Dr. Zhan kişiliğine hiç yakışmayan ciddi tavrıyla Jun Wu'dan tarafa hiç bakmadan konuşmuştu. Bu daracık yerde toplanmalarının özel bir nedeni var mı diye düşündü Xie Lian. Güvertede veya başka bir yerde bulunmaları gerekmez miydi? Odadaki herkes gergindi ama içlerinde en gergin olanı kendisiydi. Bu adam tüm felaketlerden sonra buraya rahatça adımını basabilmişti ve Kızıl Lord dahil kimse onu durdurmak için hareket geçmemişti. Xie Lian Beyaz Köşk Lord'unu hiç sevmiyordu. Ondan aldığı tehlikeli ve sinsi aura onu gerçekten rahatsız ediyordu. Karşısında durmuş rahat ve küstah yüz ifadesiyle gözlerini bir Hua Cheng'e bir Xie Lian'e çeviren Jun Wu, Dr. Zhan'ı taklit ederek ondan tarafa bakmadan konuştu.

"Ülkenin iç kısmı son olaylardan sonra oldukça karıştı."

...

Tek cümle söyledikten sonra ana nedene gelmeden odada derin bir sessizlik hakim oldu.

Eee? Yani? Diye düşündü Xie Lian. Buraya gelmen bunun için miydi?

"Bilmediğimiz bir şey söylemeyeceksen git."

Kızıl Lord tok ve sıkıntılı bir sesle herkesin içinden geçeni söyleyivermişti. Daha az önce kedisiyle yatakta iyi bir seksten sonra uzanmış yatarken şimdi bu sünepenin suratını görmek gerçekten can sıkıcıydı.

"Yeşil Lord görüşme talep ediyor."

Beyaz Köşk Lord'u gözünü Xie Lian'dan ayırmadan mevzuya bir giriş yapmıştı. Xie Lian bu sözleri duyduğunda ensesindeki tüylerin ürperdiğini hissetti. İstemeden de olsa Hua Cheng'in arkasına saklanma iç güdüsüyle doldu.

"Şimdi de köpeklerin elçiliğini mi yapar oldun? Tam da sana yakıştığı gibi."

Dr. Zhan acımasızca eleştirdiği Beyaz Köşk Lord'una bakmaya katlanamıyormuş gibi hala başka bir yere bakarak konuşuyordu.

"Zhan." Dedi Jun Wu. Bu defa alaylı gözleriyle Dr.
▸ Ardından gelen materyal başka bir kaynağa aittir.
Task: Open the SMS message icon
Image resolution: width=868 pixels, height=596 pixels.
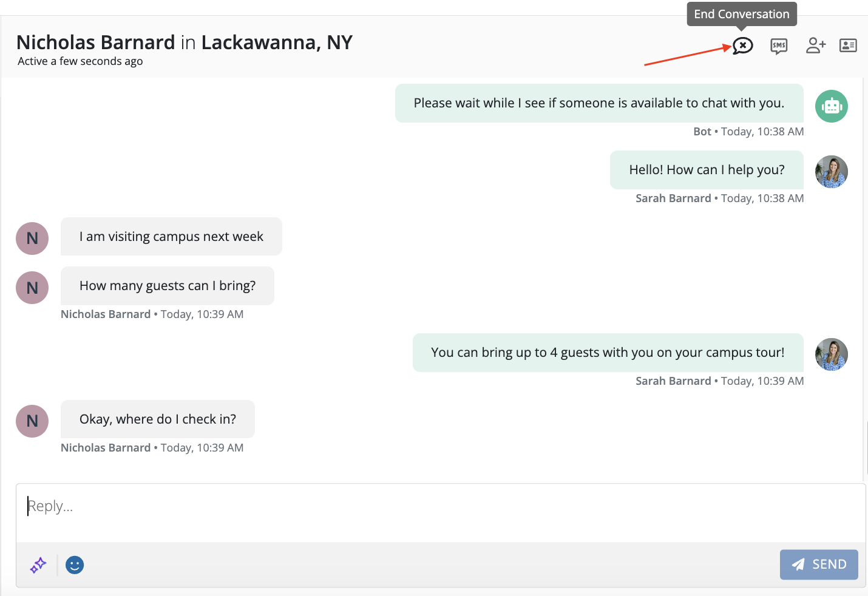Action: (779, 46)
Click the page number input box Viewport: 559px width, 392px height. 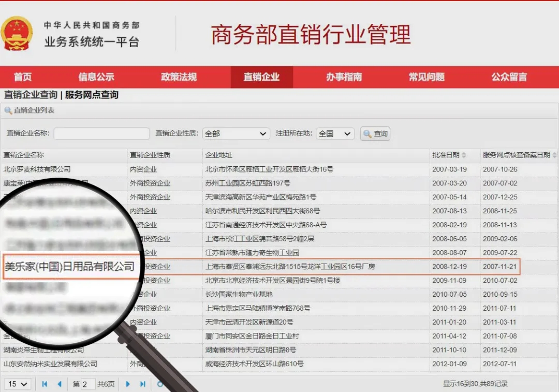point(88,384)
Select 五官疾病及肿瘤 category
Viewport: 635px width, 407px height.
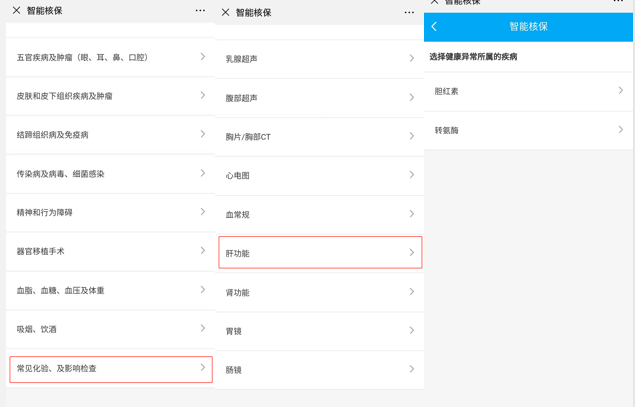pyautogui.click(x=110, y=57)
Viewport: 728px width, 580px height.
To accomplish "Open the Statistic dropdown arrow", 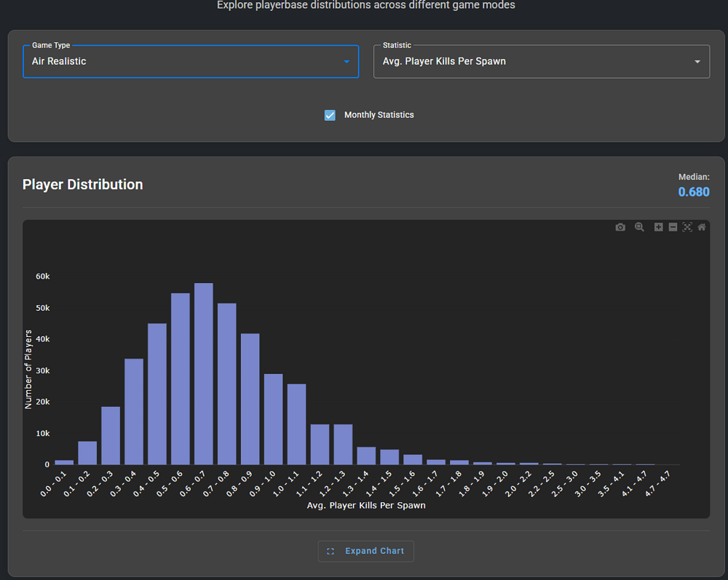I will pos(697,62).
Zhan'a bakıyordu. "Köşkten ayrıldığından beri bana olan saygından hiç eser kalmamışa benziyor."

"Tch!"

Xie Lian olayları anlamak için derin bir nefes aldı. Demek ki Qi Rong Beyaz Köşk Lord'u ile yakın ilişki içindeydi. Jun Wu gibi kibirli birinin onun mesajlarını iletmek için buraya kadar gelmesinin altında sadece elçilik mi yatıyordu?

"Tüm bu pislikten kaçmaya çalışmana rağmen olayların ortasında kalmak seni rahatsız etmiş olmalı sevgilim kardeşim."

KARDEŞİM Mİ!

Xie Lian şaşkın gözlerle önce Dr. Zhan'a sonra da Jun Wu'ya baktı. Bu defa ikisinin gözleri de tehditkâr şekilde birbiriyle buluşmuştu. Bu ikisi kardeş miydi? Ama nasıl?